Massey University will undertake research into the direct impacts of Mycoplasma bovis in cattle in an effort to help accelerate eradication of the disease in New Zealand as part of the country's Mycoplasma bovis program coordinated by the New Zealand Ministry for Primary Industries (MPI), DairyNZ and Beef + Lamb New Zealand.
"Massey University researchers will investigate the impact of M. bovis on individual animals and herds within farms known to be infected with the disease," said Dr. John Roche, MPI chief science advisor and chair of the M. bovis Strategic Science Advisory Group (SSAG). "They will measure how M. bovis affects infected animals and herds, including any physical signs, effects on milk yield and composition and the duration of these effects."
Roche added that this will help accelerate eradication of the disease from New Zealand farms and minimize any negative impacts.
"The results of this project will contribute evidence to help in the detection of M. bovis, improve our surveillance tools and increase our understanding of how the disease spreads under different New Zealand farming systems, which is key in terms of eradication. It will also help us to quantify the impacts, which supports some of the recommendations made in a recent Technical Advisory Group report."
The study is expected to take one to two years. Only properties already known to be positive for M. bovis will be used. No cattle will be intentionally infected, and properties will be studied only up until the agreed-upon dates for depopulation, MPI said in an announcement.
New Zealand is the first country in the world to attempt to eradicate M. bovis, a bacterial disease that can cause animal welfare and productivity issues, particularly in dairy cattle, including mastitis that doesn’t respond to treatment, severe lameness and late-term abortions.
Roche said the direct impact study was identified as a priority in the M. bovis science plan SSAG developed to help accelerate eradication of the disease in New Zealand. The M. bovis program has allocated up to $30 million (N.Z.) for M. bovis research projects, guided by the science plan.

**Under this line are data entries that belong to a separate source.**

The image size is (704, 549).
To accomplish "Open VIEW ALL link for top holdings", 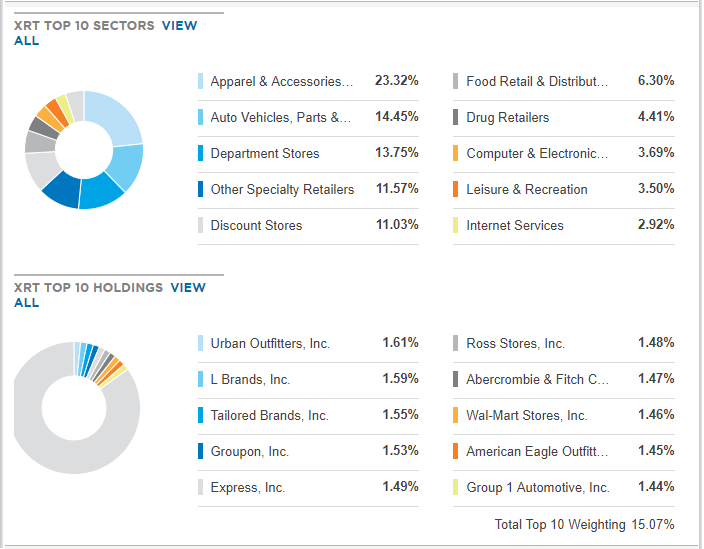I will (187, 288).
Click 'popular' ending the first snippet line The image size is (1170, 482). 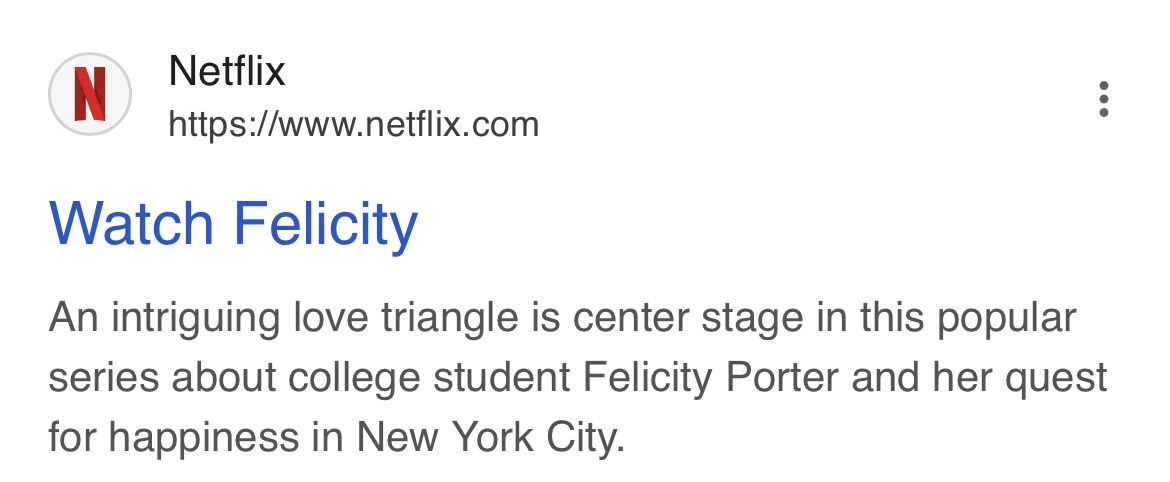click(1007, 320)
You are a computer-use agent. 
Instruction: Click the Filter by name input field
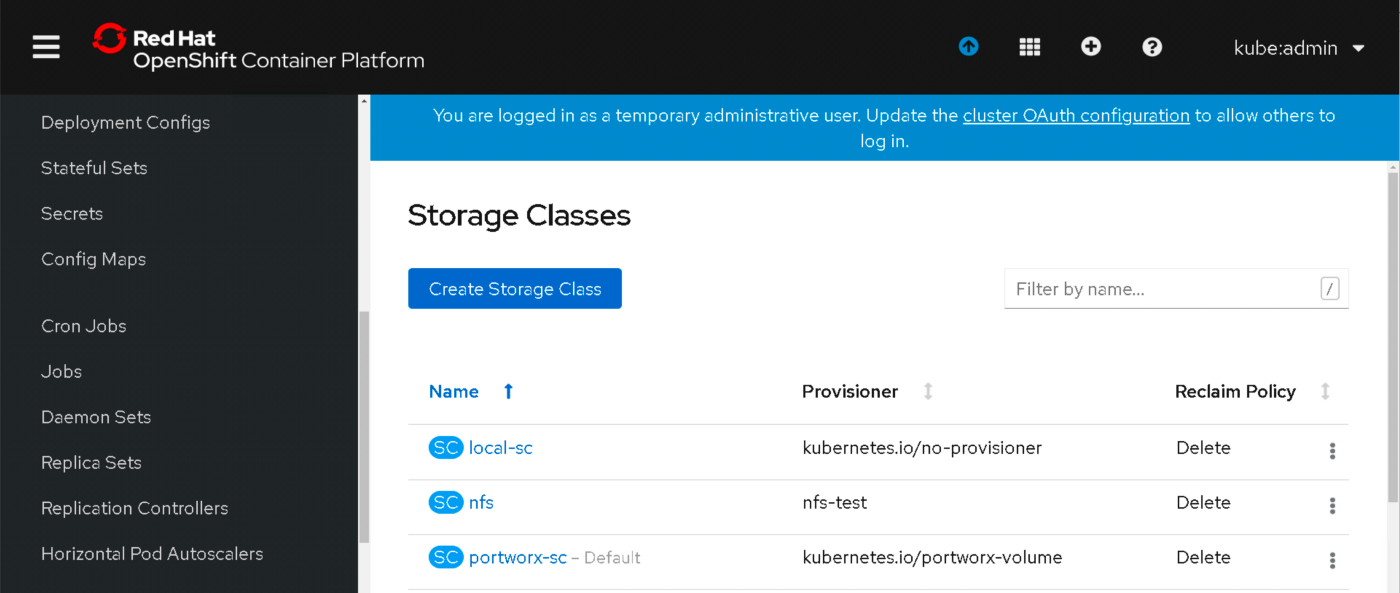pyautogui.click(x=1165, y=289)
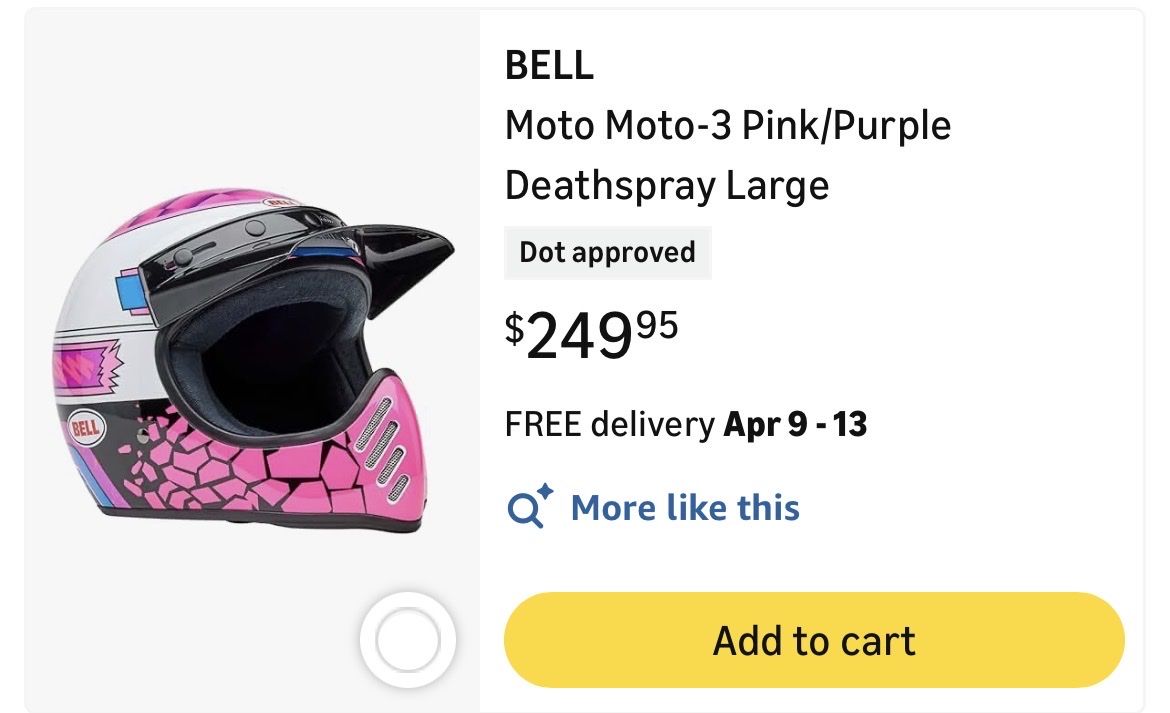Open the More like this link

tap(685, 507)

In an associated question-and-answer piece, MPI said international research shows that M. bovis may be dormant in an animal, causing no signs at all. However, in times of stress (for example, calving, drying off, transport or being exposed to extreme weather), the animal may become sick and/or shed bacteria in milk and nasal secretions and then infect other animals.
This research project will provide scientific evidence to quantify the direct impact of M. bovis on animals in the New Zealand farming environment, which the domestic cattle industry doesn’t have a comprehensive understanding of currently, MPI said.